More than 1500 emergency parcels were handed out at a single Sheffield foodbank in just one year.
Burngreave Foodbank provided 1599 three day emergency food parcels to people in 2018/19.
This fed 3429 people in total and about a third of these – 1129 – were children.
The foodbank is run by the Trussell Trust charity – which today released wider figures showing the regional and national picture.
The trust said 35, 750 three-day emergency food parcels were distributed from their foodbanks across the Sheffield City Region – which includes all of South Yorkshire, plus parts of Derbyshire and Nottinghamshire – in 2018/19.
Perhaps most alarmingly, the data showed 12,155 packages – about a third – were handed out to children.
The charity, which operates seven foodbanks across South Yorkshire, claimed demand for food parcels has risen nationally since the Government rolled out the Universal Credit benefits system.
The charity said some people are having to wait up to five weeks for a first payment, pushing them into financial difficulty and the use of foodbanks. The Department for Work and Pensions, however, disputed this claim.
Rachel Snow, Burngreave Foodbank manager, said: “No one in this city should need a foodbank’s help and we want to see an end to local people needing emergency food at all.
“The figures from Burngreave Foodbank are a 11.53 per cent increase on the same period last year.
“The charity believes the local increase is due to people struggling with continued issues with benefit payments particularly issues with Universal Credit such as the five-week wait, as well as insecure work, closure of local charities offering crisis support, reduction in available local government support.”

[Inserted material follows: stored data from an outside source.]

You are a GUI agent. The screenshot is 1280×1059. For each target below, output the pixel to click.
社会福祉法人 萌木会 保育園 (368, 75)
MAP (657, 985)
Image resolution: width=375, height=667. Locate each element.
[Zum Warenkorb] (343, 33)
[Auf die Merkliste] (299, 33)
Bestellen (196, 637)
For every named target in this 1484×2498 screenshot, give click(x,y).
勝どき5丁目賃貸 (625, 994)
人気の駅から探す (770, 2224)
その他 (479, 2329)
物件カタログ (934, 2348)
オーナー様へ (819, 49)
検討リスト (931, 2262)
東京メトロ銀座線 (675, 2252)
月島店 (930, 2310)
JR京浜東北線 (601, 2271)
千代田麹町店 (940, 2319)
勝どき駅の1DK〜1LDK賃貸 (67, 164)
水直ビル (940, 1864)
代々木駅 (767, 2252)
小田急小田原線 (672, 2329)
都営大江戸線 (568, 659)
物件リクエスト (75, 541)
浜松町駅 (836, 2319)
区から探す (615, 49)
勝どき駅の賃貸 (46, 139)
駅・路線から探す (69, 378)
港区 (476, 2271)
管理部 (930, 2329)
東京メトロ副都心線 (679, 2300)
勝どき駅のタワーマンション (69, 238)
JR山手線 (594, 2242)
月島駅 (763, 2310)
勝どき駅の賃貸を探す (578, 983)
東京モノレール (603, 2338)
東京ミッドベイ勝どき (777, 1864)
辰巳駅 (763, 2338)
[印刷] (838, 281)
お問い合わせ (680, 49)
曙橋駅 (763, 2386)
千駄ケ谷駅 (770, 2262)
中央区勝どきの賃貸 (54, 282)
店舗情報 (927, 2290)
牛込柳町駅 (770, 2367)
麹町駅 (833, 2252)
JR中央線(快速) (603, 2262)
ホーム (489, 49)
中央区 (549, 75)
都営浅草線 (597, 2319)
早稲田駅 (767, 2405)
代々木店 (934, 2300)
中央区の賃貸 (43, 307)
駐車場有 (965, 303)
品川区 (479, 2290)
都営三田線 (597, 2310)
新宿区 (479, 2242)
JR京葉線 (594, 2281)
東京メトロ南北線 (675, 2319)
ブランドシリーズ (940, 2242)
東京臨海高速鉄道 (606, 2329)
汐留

The Sheffield City Region figures showed a significant rise when compared to the year before in which 30, 950 parcels were handed out, including 10, 929 to children.
The Government started phasing in Universal Credit in 2013 as a way of simplifying the system by rolling several different benefits into a single monthly payment.
In a statement, the Department for Work and Pensions said it is “not true” people need to wait five weeks for their first payment as it is available to claimants on “day one.”
The statement added: “It also cannot be claimed that Universal Credit is driving the overall use of foodbanks or that benefit changes and delays are driving growth.
“The Trust’s own analysis shows a substantial fall in the share of parcels being issued due to benefit payment delays. The best route out of poverty is to help people into sustainable employment which, with record employment, we are doing.
“For those who need a safety net we have invested £10 billion into Universal Credit since 2016 alone, confirmed the benefits freeze will end next year and made changes to make Universal Credit fairer for women and families.”